BACKGROUND: We aimed to describe an algorithm for the management of cytokine release syndrome (CRS) associated with haploidentical hematopoietic stem cell transplantation (haploSCT).

PATIENTS AND METHODS: We performed a prospective study where children up to 18 years of age undergoing haploSCT with post-transplant cyclophosphamide from September 2014 to March 2020 were included. Supportive care included low-dose adrenaline, high-flow nasal cannula, and N-acetylcysteine (NAC). Methylprednisolone and tocilizumab were administered in the peri-engraftment phase for grade 2 CRS or one-log increase and grade 3 CRS or a two-log increase in ferritin, respectively.

RESULTS: Data were analyzed in 135/148 children as 13 children died before engraftment due to sepsis. CRS was noted in 97% transplants (grade 1-74.1%, grade 2-15.6%, grade 3-6.7%, grade 4-1.4%).
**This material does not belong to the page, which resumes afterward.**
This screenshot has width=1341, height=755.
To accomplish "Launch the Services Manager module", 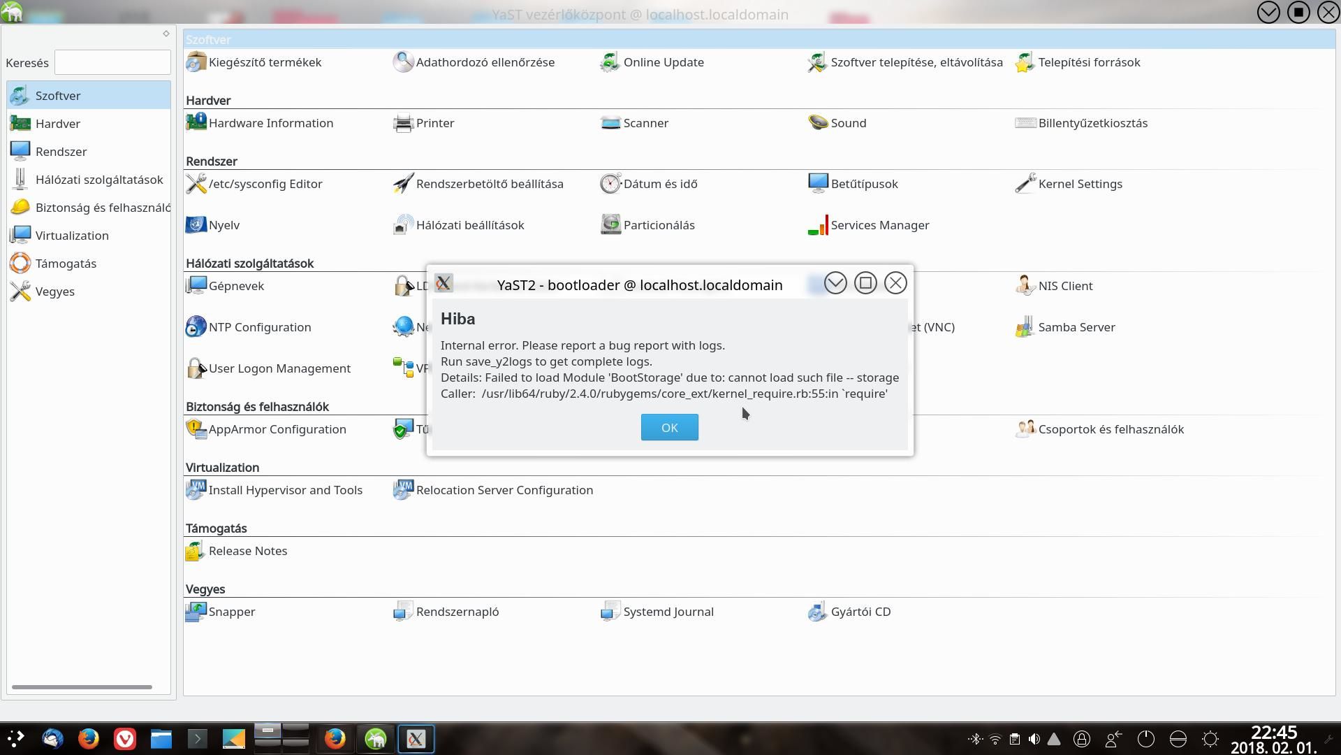I will [879, 225].
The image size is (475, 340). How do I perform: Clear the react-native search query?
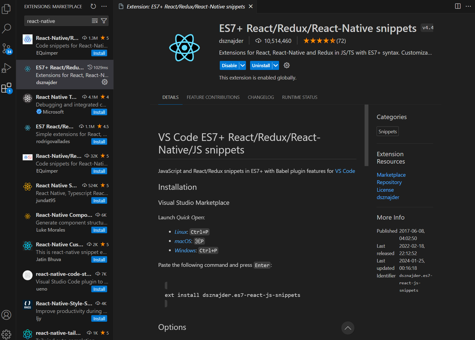point(95,21)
Grade 2 and above CRS was higher in non-malignant conditions (33% vs 13%, P-value .009). The percentage median rise in ferritin was 129%-grade 1, 171%-grade 2, and 344%-grade 3. Seven children received tocilizumab, and two of whom had ferritin values greater than 100 000 ng/mL with no mortality in this group. Low-dose adrenaline, high-flow nasal cannula, and ventilator support were needed in 13%, 10%, and 4%, respectively. Mortality in our cohort was 3/135 (2.2%), with two deaths due to sepsis and one due to grade 4 CRS.

CONCLUSIONS: A risk-stratified approach using steroids in grade 2 and tocilizumab in grade 3/4 in the setting of haploSCT with NAC infusion and early use of low-dose adrenaline and HFNC can help provide adequate control of CRS, thereby ensuring optimal outcomes and survival.